(INFORMATION begins)

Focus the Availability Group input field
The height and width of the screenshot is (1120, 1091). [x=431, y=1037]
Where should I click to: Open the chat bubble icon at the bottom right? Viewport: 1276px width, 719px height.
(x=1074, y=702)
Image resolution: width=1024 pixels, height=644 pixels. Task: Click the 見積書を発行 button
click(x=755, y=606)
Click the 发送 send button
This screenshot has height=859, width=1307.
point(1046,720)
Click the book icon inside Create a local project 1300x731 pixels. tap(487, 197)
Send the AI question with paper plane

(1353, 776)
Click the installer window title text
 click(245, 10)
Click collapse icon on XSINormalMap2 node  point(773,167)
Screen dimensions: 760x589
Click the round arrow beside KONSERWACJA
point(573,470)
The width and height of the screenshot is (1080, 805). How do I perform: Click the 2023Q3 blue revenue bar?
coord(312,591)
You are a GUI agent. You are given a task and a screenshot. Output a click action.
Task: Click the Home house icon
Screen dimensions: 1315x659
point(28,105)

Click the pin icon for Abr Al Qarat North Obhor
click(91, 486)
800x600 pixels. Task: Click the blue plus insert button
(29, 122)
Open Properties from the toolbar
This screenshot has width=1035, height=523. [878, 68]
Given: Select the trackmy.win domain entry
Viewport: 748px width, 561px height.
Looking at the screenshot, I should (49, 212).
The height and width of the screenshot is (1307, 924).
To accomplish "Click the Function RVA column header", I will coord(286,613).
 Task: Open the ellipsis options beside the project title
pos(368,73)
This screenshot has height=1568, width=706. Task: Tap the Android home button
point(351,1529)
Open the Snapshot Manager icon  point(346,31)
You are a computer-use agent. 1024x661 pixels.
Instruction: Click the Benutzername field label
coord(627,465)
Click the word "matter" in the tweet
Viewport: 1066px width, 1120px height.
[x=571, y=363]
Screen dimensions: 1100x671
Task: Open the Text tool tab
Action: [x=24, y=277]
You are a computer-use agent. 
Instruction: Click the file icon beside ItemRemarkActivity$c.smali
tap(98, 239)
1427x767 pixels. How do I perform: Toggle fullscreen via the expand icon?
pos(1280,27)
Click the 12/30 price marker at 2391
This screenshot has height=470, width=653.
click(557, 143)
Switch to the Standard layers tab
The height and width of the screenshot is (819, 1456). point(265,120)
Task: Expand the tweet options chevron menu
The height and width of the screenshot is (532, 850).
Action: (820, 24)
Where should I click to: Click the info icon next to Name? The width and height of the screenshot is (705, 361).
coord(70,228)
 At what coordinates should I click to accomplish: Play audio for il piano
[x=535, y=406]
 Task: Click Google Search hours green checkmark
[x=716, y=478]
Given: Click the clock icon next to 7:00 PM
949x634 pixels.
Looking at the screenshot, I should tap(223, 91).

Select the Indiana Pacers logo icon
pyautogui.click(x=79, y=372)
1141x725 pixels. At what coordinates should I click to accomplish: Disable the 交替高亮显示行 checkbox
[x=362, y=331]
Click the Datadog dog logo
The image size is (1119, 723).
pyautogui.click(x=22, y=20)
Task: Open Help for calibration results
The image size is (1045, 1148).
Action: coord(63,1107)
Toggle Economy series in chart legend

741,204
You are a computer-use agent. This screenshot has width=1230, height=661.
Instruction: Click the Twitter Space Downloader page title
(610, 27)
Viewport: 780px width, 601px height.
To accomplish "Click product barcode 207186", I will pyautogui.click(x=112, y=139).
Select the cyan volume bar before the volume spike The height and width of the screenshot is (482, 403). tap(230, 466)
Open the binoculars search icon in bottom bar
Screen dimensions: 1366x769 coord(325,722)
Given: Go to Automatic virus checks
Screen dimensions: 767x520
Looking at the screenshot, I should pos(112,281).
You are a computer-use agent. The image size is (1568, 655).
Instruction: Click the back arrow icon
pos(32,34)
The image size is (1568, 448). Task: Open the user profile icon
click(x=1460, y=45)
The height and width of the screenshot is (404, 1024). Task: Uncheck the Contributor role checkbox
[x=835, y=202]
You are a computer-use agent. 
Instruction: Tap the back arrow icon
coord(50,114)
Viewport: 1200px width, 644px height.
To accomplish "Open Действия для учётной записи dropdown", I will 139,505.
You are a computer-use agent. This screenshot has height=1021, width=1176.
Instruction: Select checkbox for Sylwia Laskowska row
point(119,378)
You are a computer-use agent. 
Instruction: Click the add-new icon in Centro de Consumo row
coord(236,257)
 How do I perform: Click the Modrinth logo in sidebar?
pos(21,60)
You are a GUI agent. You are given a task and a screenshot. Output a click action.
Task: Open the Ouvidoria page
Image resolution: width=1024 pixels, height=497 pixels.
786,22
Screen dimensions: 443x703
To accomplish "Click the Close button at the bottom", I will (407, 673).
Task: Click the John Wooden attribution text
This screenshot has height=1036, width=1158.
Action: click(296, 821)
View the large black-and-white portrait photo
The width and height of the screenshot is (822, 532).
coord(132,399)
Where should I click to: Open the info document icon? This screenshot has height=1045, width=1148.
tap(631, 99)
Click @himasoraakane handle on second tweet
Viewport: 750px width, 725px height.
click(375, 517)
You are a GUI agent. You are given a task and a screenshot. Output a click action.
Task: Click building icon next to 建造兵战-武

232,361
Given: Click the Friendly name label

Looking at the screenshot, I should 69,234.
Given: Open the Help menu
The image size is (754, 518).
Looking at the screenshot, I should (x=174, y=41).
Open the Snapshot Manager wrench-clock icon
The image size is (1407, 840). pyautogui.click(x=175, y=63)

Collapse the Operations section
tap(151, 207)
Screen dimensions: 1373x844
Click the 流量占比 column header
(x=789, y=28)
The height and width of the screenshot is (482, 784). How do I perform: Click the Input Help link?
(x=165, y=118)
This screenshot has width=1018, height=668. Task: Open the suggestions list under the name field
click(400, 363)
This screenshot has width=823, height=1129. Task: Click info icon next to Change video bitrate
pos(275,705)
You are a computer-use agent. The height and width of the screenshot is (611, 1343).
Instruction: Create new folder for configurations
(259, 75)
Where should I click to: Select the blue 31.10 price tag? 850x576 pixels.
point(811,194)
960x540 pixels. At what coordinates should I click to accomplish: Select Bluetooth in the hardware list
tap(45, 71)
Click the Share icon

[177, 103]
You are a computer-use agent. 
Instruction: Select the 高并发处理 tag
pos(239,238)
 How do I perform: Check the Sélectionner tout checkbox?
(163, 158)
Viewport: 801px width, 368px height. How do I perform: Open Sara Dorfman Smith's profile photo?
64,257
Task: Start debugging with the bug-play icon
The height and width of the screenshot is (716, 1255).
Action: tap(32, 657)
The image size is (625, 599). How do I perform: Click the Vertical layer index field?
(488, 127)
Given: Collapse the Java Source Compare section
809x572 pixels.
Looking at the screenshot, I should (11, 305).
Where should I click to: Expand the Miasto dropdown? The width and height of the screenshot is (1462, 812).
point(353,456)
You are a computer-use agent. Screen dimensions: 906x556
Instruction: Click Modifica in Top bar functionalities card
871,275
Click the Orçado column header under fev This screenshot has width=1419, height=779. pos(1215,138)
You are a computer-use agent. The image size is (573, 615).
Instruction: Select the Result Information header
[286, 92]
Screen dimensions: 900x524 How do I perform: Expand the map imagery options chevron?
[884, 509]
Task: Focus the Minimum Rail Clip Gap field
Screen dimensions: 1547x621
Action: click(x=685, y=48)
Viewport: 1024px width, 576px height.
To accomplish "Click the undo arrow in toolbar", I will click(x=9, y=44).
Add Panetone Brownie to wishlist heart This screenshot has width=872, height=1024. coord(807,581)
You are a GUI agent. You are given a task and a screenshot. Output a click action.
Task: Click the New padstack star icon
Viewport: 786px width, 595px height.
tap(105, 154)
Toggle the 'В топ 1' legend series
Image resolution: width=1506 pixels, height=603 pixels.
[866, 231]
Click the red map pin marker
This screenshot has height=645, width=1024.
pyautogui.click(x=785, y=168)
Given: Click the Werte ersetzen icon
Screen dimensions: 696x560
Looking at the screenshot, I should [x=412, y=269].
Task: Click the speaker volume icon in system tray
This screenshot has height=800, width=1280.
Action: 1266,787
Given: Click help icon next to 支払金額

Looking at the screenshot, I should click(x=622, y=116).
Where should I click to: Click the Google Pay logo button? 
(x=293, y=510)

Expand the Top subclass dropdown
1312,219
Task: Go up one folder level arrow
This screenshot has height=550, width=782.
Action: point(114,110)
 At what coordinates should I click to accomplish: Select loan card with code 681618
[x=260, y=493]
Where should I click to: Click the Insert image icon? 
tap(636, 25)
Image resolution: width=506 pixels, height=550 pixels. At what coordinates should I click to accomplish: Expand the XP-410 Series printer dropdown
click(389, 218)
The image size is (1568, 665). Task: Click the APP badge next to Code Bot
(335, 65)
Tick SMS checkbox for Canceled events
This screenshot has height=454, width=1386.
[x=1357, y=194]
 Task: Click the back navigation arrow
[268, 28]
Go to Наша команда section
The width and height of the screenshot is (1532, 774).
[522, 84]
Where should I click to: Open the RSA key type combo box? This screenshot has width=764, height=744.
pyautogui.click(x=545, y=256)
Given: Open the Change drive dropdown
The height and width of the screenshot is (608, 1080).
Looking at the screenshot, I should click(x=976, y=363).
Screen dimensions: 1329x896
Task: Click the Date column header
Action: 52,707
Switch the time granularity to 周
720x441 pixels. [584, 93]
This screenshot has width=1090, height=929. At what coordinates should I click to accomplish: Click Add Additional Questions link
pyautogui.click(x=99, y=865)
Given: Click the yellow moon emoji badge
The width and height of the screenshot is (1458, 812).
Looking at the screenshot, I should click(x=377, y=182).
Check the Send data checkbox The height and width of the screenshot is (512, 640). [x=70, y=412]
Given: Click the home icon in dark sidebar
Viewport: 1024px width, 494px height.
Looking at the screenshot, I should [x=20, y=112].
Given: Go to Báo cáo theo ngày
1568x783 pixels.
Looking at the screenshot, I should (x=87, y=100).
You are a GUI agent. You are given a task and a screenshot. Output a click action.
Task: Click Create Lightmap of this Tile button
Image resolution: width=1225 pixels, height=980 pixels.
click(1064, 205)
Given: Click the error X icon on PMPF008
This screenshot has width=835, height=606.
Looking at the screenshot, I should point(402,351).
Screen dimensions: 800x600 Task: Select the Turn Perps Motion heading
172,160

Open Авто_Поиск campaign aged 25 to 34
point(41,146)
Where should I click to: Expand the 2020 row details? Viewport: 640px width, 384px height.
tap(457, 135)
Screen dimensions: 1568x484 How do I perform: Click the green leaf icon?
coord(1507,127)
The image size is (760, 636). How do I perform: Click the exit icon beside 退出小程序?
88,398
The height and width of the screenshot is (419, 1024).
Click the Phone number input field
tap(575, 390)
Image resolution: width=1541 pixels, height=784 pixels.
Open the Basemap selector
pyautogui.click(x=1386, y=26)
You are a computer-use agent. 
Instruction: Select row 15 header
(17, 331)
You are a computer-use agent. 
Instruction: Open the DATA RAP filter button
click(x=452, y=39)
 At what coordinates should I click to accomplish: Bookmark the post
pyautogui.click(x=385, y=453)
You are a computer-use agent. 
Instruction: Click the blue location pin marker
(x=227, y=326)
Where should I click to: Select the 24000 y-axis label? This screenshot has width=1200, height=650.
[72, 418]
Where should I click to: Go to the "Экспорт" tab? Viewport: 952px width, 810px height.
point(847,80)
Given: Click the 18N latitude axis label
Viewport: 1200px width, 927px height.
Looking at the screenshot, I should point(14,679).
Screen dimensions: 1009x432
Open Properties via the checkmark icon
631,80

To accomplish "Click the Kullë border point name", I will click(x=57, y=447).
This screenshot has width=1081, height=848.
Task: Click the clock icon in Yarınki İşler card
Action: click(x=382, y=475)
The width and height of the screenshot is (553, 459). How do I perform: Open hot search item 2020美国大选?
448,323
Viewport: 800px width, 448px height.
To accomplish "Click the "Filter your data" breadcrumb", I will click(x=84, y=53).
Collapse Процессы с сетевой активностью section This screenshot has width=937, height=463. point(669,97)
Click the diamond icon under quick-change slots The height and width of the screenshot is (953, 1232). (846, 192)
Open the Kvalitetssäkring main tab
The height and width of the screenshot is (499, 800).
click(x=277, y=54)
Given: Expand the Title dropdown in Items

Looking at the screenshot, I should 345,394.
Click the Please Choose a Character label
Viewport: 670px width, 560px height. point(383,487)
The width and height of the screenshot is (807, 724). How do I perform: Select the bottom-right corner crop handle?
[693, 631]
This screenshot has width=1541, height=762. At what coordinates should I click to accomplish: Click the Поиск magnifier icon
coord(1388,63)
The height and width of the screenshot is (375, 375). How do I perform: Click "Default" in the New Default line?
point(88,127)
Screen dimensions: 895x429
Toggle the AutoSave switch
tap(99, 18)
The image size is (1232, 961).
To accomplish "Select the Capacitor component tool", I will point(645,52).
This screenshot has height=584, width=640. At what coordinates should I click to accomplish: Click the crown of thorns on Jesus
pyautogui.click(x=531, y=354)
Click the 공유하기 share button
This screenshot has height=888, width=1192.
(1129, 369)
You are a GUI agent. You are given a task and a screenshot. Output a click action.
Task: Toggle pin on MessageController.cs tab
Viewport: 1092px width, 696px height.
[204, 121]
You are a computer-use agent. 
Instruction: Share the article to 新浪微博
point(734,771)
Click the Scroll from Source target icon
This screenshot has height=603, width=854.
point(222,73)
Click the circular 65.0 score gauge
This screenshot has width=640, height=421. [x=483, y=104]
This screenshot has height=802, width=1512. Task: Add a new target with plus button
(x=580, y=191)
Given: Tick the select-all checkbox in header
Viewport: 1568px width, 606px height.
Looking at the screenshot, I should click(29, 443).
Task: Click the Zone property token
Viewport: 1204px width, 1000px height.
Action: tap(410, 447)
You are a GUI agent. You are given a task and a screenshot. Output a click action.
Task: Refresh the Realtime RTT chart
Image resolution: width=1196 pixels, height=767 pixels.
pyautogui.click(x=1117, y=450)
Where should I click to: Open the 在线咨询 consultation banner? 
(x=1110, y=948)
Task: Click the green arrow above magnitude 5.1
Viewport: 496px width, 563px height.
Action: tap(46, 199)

(INFORMATION ends)

EXERCISE AIM ::
Scan the records above, count the lines with "Source" in them, and give only the number.

TASK OUTPUT ::
2